- Der aktuelle Kryptomarkt-Einbruch hat zwar den Bitcoin-Kurs nach unten gezogen, aber paradoxerweise einen beispiellosen Boom im Derivatemarkt ausgelöst. Besonders im Fokus steht der Spot‑Bitcoin‑ETF von BlackRock, dessen Optionshandel einen Rekordumsatz erreichte.
- Bitcoin fiel zweistellig, doch es wurden über zwei Millionen IBIT‑Optionen gehandelt – was selbst Experten sprachlos machte. Seitdem gibt es zwei Fraktionen. Eine sagt, der starke Optionshandel sei eine Reaktion auf den Crash, die andere, der Optionsmarkt selbst habe den Absturz ausgelöst.
Der CoinDesk‑Bericht, mit dem die aktuelle Debatte begann, beschreibt einen Handelstag, der in dieser Form noch nicht beobachtet wurde. Der BlackRock‑ETF IBIT verzeichnete ein Allzeithoch im Optionsvolumen, während gleichzeitig der ETF‑Kurs und der Bitcoin‑Spotkurs massiv unter Druck gerieten.
Auffällig war vor allem die Dominanz von Put‑Optionen, die auf eine Absicherungswelle institutioneller Investoren hindeutet. Die ungewöhnlich hohen Prämien und die starke Nachfrage nach Schutzinstrumenten lassen darauf schließen, dass große Marktteilnehmer erhebliche Risiken sahen.
Gleichzeitig deutet die Struktur der gehandelten Optionen darauf hin, dass nicht nur klassische Hedging‑Strategien im Spiel waren. Mehrere Analysten verweisen auf die Rolle von Market Makern, die bei stark fallenden Kursen ihre Delta‑Hedges anpassen müssen. Dieser Mechanismus kann den Verkaufsdruck verstärken, wenn Händler gezwungen sind, zusätzliche Futures oder Spot‑Positionen zu verkaufen, um ihre Bilanzen zu stabilisieren.
Ursachen-Streit in full Swing
Die Interpretationen könnten kaum weiter auseinander liegen: BitMEX-Gründer Arthur Hayes argumentiert, strukturierte Produkte auf Bitcoin‑ETFs hätten die zentrale Rolle gespielt. Banken, die solche Produkte emittieren, müssen bei bestimmten Preisbewegungen ihre Absicherung anpassen. Rutscht der Markt in eine negative Gamma‑Zone, kann das zu einer sich selbst verstärkenden Abwärtsspirale führen. Hayes sieht diesen seltenen Mechanismus als Ursache des Crashs.

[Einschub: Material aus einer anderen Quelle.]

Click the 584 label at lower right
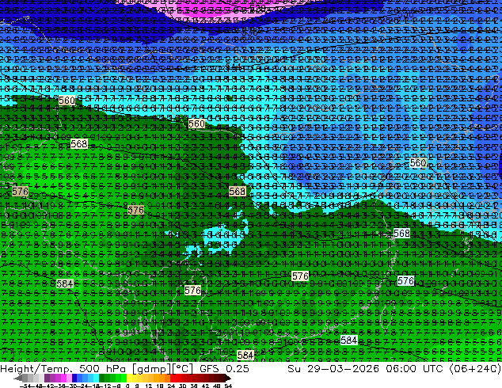 pyautogui.click(x=348, y=340)

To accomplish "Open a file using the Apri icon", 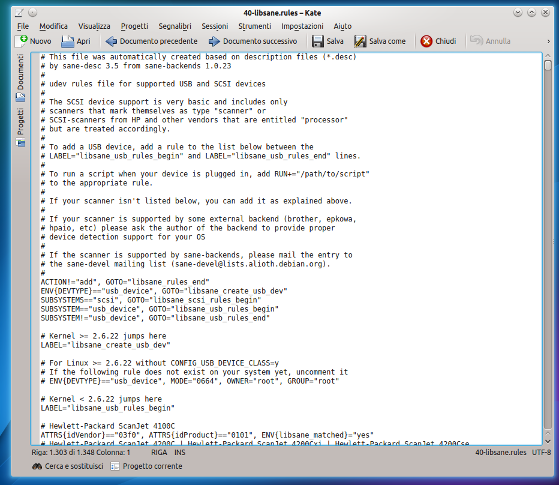I will click(x=69, y=41).
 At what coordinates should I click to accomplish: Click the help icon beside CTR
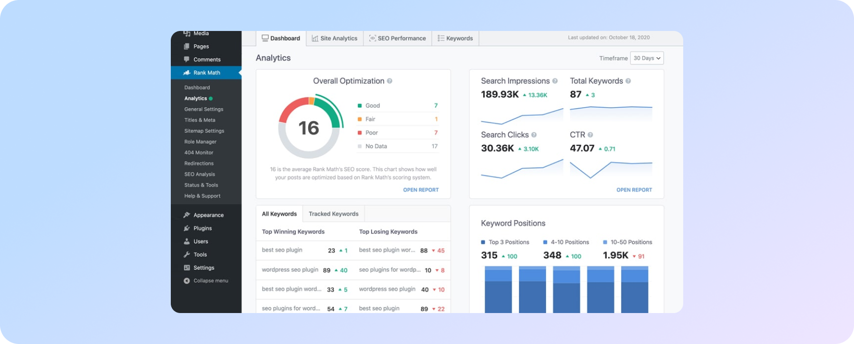pyautogui.click(x=590, y=135)
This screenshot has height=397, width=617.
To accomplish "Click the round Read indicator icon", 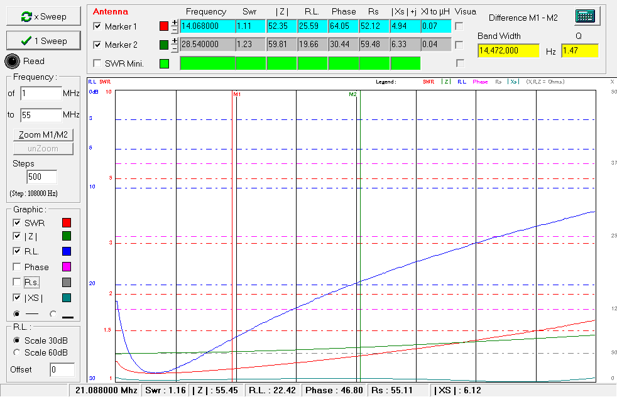I will [x=13, y=61].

Andere Analysten widersprechen: Der Crash hätte bereits begonnen gehabt und die Optionsaktivität sei lediglich eine Reaktion auf die erhöhte Volatilität gewesen. Ergo sei der Rekord-Umsatz ein Symptom, nicht der Auslöser. Es seien schlicht zu viele Investoren gewesen, die gleichzeitig Schutz gesucht hätten, als der Markt unter Druck geriet.

Eine dritte, allerdings deutlich kleinere Gruppe verweist auf externe Faktoren, insbesondere auf gehebelte Fonds aus Asien. Diese hätten über günstige Yen‑Finanzierungen große Positionen aufgebaut, die bei steigenden Finanzierungskosten und fallenden Kursen liquidiert werden mussten. Die daraus resultierenden Margin Calls könnten den Verkaufsdruck zusätzlich verstärkt haben.

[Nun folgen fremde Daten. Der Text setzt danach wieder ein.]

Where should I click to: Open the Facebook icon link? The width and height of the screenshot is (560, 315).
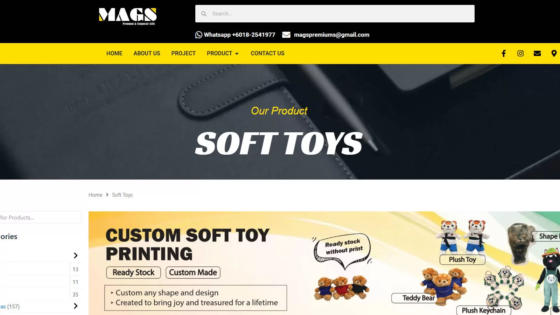[x=504, y=54]
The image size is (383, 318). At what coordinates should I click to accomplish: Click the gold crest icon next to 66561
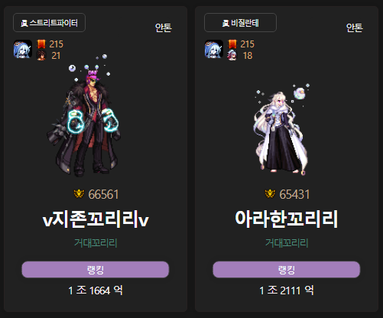click(x=79, y=194)
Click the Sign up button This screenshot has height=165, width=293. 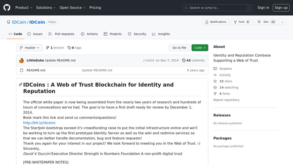tap(281, 8)
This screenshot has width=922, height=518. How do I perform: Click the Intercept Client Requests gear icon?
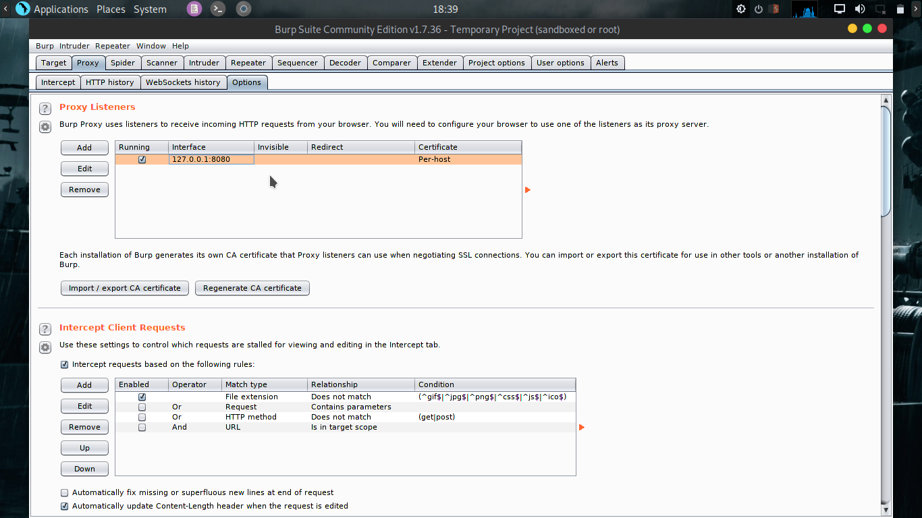pyautogui.click(x=45, y=347)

Was der Fall über die neue Marktstruktur verrät
Unabhängig davon, woran es denn nun gelegen hat, zeigt der Vorfall, wie stark die BTC-Marktstruktur durch die Einführung großer Spot‑ETFs verändert wurde. Der Optionsmarkt rund um diese Produkte ist nicht länger ein Randphänomen, sondern ein mächtiges Element der Kurs-Bildung. Die Kombination aus strukturierten Produkten, Delta‑Hedging und globalen Carry‑Trades macht den Markt anfälliger als bisher für abrupte Bewegungen – und erhöht gleichzeitig die Bedeutung des Derivatemarkts als Frühwarnsystem.
Der Crash und die Rekord-Umsätze im IBIT‑Optionshandel sind demnach eine Cäsur. Sie zeigt, dass Bitcoin längst im Zentrum komplexer institutioneller Strategien angekommen ist – und dass diese Strategien den Markt in beide Richtungen erheblich beeinflussen können.